Avec recul, est-ce que la création d’AHL pour rassembler toutes les activités aéroportuaires et d’aviation sous un seul holding était une bonne idée ?
Même sans recul, on savait que c’était une très mauvaise idée, probablement conçue pour d’autres raisons que la fiabilité de MK.
Est-ce que la venue d’autres partenaires dans l’actionnariat d’Air Mauritius pourrait apporter un plus ? Si oui, quel genre de partenaires ?
Oui, si on respecte leur investissement dans le capital et on accueille leur participation dans le Board pour le bien d’Air Mauritius et non pas que pour se plier aux directives politiques au risque de subir des dommages collatéraux. Les partenaires fondateurs tels qu’Air France, British Airways et Air India ont contribué massivement à projeter Air Mauritius dans le monde de l’aviation commerciale internationale depuis sir Harry Tirvengadum.

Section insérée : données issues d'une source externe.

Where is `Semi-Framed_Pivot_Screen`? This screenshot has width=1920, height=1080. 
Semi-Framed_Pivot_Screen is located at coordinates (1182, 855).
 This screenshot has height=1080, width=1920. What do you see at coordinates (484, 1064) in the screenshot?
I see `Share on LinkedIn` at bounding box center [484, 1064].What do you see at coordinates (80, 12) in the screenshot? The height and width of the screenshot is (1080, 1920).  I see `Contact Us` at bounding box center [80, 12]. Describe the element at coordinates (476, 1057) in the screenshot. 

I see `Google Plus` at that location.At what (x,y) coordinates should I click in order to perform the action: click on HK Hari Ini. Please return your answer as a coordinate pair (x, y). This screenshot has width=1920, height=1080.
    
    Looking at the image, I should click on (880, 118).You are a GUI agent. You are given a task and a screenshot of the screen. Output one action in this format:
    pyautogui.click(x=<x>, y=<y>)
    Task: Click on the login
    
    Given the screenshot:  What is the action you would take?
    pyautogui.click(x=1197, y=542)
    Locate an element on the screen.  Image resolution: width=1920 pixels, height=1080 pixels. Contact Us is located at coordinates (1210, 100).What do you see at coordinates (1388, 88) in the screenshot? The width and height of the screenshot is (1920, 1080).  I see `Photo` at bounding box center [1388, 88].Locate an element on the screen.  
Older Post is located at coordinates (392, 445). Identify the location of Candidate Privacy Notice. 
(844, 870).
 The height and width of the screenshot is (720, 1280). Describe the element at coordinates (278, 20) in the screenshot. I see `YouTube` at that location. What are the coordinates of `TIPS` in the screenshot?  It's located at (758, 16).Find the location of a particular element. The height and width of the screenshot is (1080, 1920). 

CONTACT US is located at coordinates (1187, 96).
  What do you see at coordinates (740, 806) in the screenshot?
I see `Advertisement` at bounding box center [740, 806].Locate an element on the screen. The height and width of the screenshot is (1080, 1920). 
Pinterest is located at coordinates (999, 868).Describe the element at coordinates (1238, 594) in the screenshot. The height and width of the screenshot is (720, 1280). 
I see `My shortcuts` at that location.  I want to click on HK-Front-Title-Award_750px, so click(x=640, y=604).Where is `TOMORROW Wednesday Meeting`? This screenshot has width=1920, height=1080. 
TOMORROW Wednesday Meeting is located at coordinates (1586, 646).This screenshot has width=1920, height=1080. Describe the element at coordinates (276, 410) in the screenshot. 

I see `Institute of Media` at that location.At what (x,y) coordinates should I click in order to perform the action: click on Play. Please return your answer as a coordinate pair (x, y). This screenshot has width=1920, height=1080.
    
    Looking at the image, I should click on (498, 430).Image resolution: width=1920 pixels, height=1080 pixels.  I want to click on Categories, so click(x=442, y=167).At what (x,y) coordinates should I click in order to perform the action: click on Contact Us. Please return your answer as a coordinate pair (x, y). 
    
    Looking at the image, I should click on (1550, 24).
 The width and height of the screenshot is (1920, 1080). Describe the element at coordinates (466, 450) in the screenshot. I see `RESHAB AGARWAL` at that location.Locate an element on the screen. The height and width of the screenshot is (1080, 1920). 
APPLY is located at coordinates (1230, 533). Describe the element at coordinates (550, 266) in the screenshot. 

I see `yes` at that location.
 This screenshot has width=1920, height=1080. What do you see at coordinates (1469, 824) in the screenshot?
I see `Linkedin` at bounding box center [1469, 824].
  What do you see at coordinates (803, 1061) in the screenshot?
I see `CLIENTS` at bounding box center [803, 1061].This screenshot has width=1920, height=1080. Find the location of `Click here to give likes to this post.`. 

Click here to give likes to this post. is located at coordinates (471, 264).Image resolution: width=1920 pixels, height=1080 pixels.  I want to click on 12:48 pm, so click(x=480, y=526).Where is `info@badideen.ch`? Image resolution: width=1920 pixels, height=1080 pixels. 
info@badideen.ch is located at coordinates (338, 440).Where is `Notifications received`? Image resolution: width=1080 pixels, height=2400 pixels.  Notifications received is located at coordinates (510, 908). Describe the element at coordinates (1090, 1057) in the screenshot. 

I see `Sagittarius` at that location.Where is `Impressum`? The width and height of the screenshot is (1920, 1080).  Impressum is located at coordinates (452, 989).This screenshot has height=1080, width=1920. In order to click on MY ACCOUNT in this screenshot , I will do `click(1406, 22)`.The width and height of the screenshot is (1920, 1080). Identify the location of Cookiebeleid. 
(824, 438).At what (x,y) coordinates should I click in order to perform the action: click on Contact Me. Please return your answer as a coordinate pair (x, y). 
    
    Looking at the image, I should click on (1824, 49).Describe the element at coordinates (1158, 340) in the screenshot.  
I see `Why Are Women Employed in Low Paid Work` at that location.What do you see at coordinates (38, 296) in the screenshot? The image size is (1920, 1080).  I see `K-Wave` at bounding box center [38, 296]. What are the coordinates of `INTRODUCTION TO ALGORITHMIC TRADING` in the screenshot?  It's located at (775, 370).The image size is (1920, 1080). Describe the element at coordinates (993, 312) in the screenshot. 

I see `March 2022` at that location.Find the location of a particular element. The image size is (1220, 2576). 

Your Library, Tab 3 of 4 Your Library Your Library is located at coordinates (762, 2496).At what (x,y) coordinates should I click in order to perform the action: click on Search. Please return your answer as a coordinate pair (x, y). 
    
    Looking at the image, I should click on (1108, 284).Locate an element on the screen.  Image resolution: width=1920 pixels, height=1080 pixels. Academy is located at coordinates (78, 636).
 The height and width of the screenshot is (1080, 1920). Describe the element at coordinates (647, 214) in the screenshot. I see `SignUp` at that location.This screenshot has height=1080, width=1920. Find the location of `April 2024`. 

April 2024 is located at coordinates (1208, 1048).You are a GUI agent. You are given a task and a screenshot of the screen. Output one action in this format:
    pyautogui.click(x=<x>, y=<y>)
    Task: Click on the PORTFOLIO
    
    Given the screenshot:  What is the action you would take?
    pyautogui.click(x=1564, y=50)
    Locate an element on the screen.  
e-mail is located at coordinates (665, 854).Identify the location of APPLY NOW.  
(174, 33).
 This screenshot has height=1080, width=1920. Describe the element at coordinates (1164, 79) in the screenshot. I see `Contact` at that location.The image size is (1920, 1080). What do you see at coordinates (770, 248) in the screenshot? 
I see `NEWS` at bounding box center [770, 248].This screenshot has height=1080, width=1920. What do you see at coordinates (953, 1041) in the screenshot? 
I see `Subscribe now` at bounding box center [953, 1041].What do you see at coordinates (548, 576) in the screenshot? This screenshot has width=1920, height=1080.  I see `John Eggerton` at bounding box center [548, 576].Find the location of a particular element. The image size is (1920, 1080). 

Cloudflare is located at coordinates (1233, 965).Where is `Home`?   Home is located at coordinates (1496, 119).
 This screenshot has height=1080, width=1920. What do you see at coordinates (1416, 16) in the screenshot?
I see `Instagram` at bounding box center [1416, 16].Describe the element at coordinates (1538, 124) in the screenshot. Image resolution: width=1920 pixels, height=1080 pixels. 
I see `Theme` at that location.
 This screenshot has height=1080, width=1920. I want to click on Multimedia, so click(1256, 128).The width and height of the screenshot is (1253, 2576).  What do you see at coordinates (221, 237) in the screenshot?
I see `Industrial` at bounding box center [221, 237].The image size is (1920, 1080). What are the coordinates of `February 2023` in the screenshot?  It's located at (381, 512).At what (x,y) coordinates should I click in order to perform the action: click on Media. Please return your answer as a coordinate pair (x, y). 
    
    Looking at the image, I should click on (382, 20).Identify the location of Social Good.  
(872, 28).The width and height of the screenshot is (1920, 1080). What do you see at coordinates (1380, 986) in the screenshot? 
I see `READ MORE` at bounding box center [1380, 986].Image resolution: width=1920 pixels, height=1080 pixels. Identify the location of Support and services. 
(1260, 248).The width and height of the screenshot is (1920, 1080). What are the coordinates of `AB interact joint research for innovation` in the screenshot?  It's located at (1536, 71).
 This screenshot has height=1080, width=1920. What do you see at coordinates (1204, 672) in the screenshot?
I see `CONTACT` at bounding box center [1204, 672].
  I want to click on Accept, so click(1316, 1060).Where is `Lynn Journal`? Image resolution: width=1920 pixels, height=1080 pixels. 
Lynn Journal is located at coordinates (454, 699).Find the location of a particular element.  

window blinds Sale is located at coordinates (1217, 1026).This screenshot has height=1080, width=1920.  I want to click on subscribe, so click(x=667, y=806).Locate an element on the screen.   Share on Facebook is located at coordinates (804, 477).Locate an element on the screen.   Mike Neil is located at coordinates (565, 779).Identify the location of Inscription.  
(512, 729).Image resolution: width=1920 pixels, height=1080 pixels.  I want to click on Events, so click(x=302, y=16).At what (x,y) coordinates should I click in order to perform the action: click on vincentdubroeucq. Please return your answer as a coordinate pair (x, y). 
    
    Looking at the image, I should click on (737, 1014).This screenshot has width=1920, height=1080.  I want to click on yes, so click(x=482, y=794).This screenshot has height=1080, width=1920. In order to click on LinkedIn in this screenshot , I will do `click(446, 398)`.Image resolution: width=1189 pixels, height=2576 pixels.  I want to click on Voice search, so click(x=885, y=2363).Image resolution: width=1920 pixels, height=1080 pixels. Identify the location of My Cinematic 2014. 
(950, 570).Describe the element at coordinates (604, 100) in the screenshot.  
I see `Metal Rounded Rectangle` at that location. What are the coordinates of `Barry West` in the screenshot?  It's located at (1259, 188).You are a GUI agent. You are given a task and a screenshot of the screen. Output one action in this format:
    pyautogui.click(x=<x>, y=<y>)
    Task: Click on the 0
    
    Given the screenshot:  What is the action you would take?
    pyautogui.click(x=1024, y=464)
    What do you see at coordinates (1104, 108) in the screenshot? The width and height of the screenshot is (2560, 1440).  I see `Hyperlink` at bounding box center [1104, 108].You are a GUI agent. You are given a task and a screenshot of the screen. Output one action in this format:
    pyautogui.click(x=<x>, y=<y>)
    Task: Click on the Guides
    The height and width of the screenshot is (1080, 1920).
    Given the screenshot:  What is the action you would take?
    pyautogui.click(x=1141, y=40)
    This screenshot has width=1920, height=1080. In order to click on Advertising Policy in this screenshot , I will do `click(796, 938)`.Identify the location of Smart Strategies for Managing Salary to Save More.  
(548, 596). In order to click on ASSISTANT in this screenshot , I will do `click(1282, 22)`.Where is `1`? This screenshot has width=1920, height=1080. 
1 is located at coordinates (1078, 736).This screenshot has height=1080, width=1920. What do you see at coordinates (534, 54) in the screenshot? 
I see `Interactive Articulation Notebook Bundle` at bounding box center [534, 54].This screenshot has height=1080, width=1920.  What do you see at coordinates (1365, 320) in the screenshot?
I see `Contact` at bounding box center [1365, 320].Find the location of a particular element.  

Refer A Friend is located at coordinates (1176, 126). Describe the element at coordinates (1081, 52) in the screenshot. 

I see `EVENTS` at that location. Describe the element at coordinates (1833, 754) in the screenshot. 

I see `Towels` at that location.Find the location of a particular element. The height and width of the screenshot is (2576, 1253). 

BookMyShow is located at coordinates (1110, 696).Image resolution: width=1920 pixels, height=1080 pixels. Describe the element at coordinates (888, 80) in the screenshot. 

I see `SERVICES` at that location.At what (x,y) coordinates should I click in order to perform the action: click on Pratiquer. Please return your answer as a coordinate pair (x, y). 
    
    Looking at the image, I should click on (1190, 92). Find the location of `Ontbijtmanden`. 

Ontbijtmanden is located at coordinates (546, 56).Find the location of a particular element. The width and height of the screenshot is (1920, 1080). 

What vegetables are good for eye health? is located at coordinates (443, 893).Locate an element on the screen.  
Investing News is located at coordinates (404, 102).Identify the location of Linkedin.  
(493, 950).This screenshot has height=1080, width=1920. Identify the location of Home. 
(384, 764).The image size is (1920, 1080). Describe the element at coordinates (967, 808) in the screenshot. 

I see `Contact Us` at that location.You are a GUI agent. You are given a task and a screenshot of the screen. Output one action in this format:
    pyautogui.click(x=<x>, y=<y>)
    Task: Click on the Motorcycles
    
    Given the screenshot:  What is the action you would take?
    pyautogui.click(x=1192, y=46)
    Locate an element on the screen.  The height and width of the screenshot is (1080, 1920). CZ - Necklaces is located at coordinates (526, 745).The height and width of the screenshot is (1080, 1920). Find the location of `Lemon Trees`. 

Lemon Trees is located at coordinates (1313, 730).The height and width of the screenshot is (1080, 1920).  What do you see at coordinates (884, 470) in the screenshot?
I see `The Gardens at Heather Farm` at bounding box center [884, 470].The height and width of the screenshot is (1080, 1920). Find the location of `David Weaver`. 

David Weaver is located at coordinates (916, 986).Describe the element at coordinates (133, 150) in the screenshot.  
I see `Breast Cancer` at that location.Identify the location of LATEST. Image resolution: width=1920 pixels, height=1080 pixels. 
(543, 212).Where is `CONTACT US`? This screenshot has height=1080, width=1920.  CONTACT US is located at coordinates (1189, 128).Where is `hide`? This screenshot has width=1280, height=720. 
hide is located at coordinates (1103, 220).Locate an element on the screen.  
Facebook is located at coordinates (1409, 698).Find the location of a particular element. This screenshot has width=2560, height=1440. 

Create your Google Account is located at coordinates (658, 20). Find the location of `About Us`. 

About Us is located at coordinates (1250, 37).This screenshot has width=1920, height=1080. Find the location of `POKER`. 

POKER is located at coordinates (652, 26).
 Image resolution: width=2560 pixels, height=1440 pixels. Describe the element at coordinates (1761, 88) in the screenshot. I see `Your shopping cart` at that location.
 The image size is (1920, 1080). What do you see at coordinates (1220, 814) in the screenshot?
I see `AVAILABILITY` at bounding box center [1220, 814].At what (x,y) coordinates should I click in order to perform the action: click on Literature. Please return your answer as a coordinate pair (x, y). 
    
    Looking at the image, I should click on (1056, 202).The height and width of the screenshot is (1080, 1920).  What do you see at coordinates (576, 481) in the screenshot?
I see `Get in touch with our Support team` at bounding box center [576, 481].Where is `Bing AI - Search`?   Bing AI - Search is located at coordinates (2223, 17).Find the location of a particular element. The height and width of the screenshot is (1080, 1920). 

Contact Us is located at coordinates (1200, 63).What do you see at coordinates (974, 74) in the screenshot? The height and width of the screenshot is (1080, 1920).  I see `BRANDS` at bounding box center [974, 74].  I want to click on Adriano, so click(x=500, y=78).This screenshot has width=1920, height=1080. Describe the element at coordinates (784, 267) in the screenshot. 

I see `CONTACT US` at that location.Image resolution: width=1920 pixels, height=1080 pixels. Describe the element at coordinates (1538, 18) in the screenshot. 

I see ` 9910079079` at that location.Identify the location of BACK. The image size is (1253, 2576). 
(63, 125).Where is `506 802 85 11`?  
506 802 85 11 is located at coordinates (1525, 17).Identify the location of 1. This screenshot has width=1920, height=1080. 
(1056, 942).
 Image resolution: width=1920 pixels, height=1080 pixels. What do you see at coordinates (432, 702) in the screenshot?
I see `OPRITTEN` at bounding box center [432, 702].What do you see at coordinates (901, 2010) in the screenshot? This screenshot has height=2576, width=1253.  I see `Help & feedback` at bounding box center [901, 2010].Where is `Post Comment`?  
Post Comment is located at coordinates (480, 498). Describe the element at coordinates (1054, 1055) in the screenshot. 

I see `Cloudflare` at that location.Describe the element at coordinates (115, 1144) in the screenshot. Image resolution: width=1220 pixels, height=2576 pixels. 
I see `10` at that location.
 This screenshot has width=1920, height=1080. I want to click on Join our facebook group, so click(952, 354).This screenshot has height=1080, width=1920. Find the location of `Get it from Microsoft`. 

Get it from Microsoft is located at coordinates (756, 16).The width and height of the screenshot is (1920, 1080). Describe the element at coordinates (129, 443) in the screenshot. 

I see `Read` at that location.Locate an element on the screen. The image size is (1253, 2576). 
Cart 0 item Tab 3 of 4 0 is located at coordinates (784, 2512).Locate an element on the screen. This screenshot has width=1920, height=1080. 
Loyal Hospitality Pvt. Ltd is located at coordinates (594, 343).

À mesure que MK grandissait sous Nash Mallam-Hassam et sous ma garde, ils ont jeté de tous leurs poids pour nous aider à nous procurer des précieux créneaux particulièrement convenables par rapport à notre position géographique à London Heathrow, Paris Charles de Gaulle et à ouvrir les portes ailleurs. Ils partageaient généreusement l’intelligence de marché, qu’Air Mauritius n’avait pas les moyens de se procurer, et ils participaient activement aux délibérations du Board tout en aidant volontiers le Management à toute heure en mettant à sa disposition leurs propres moyens. Leur présence au Board imposait un certain niveau de débat et décourageait les ingérences indésirables contraires aux intérêts de MK, caractéristiques de certains nominés politiques ou fonctionnaires complaisants. Nos accords de partenariats étaient tous des arrangements win-win. Le capital de MK peut aussi s’ouvrir aux partenaires financiers qui pourront apporter un plus. En général, ils sont réfractaires à l’ingérence nuisible dans les affaires courantes, et défendront la bonne gouvernance et les stratégies commerciales favorisant la capacite de générer revenus et profits, et orientées vers des résultats solides. Un retour en Bourse leur permettra de sortir avec du plus-value quand ils le souhaitent. L’ouverture du capital est donc souhaitable mais les conditions doivent être recréées pour restaurer la confiance après tout ce qui s’est passé ces dernières années.